E’ passato quasi un secolo da quando a Pietrogrado, Kazimir Malevič, insieme al poeta Majakovskij, presenta il manifesto del Suprematismo e dipinge la sua Composizione suprematista: bianco su bianco, o da quando Piet Mondrian scriveva: la Natura mi ispira […] voglio arrivare più vicino possibile alla verità e astrarre ogni cosa da essa, fino a che non raggiungo le fondamenta. Sono trascorsi circa cento anni da quando, nell’ottobre del 1917, Theo Van Doesburg fonda nei Paesi Bassi la rivista De Stijl e, proprio insieme a Mondrian, il movimento del Neoplasticismo la cui arte è astratta, essenziale e geometrica e basata sulla creazione di forme pure e bidimensionali.
Un secolo d’astrazione. La voglia di utilizzare nuove figurazioni per descrivere una realtà cosciente del valore dell’individuo in quanto essere complesso ed articolato, per rappresentare la voglia di ricominciare; arte finalmente liberata da finalità esclusivamente pratiche ed estetiche. L’Astrattismo è il nuovo inizio, un grado zero che tiene conto di un mondo in rapido cambiamento, profondamente deluso dal passato ma consapevole delle capacità dell’uomo di sperimentare nuove soluzioni non più inutilmente sottomesse a rappresentazioni non necessarie, ma un’arte finalmente fine a se stessa.
Un percorso nobile e complesso, contorto, spesso contestato o controverso, quasi sempre sincero come lo è la
verità se proviene da un’essenzializzazione, processo necessario per l’eliminazione di un superfluo accecante ed ipocrita.
Che valore ha la pittura astratta se eseguita ai giorni nostri?

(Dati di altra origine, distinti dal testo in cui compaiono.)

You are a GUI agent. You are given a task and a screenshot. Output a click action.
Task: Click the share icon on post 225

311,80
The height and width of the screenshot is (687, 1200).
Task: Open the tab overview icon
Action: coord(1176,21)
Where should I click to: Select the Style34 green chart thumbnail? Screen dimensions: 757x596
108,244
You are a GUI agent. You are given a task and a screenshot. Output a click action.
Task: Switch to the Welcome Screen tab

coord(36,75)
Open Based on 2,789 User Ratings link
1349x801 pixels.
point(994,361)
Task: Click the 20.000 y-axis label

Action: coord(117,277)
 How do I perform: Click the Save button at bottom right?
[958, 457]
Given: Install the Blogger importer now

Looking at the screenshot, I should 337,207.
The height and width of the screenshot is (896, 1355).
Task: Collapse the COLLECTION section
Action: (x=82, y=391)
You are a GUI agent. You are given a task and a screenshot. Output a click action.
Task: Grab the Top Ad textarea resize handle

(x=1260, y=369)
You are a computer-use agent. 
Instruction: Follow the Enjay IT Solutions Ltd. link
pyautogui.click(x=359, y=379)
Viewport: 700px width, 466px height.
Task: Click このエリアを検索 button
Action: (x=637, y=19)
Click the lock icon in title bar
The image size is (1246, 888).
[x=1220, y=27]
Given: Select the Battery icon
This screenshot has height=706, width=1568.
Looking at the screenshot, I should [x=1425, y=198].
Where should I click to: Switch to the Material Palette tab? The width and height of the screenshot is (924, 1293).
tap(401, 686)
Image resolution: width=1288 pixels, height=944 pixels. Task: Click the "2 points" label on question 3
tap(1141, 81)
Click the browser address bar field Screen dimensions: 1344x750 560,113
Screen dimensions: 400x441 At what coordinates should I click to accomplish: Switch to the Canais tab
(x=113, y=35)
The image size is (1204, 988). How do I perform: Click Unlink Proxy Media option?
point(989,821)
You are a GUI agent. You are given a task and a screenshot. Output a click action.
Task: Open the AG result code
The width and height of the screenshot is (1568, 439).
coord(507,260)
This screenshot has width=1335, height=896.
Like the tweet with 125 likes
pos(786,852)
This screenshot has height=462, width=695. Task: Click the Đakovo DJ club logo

Che senso ha riproporre gli stessi schemi artistici che venivano alla luce un secolo fa come logica conseguenza dell’evoluzione del pensiero e delle sensibilità, a seguito di fatti ed eventi relativi ai tempi in cui nasceva? Quanto l’astrattismo è necessario o adatto a significare la realtà di oggi? Queste domande sul valore dell’arte astratta ai giorni nostri vogliono trovare una ragione per la quale i suoi presupposti, anche se non più gli stessi che la hanno caratterizzata agli albori, assumono nel ventunesimo secolo connotazioni pertinenti e rispondenti. Forse oggi ancor più che in tempi passati.
Gli ultimi lavori di Achille Perilli sono quanto di più contemporaneo si possa osservare nel panorama artistico odierno. Opere solo apparentemente semplici, in realtà sunti eloquenti del percorso complesso di uno tra i più importanti esponenti dell’astrazione italiana; percorso che parte dal lontano secondo dopoguerra del secolo scorso e che continua attraversando con decisione tutte le avanguardie successive, per assumere una rinnovata vitalità oggi, proprio con gli ultimi lavori.
Un ragazzo del ’27 Achille Perilli, giovane nelle idee e nell’energia che con forza fuoriesce incontenibile dalle sue tele recenti, proprio come quelle presenti oggi alla 54° Biennale di Venezia.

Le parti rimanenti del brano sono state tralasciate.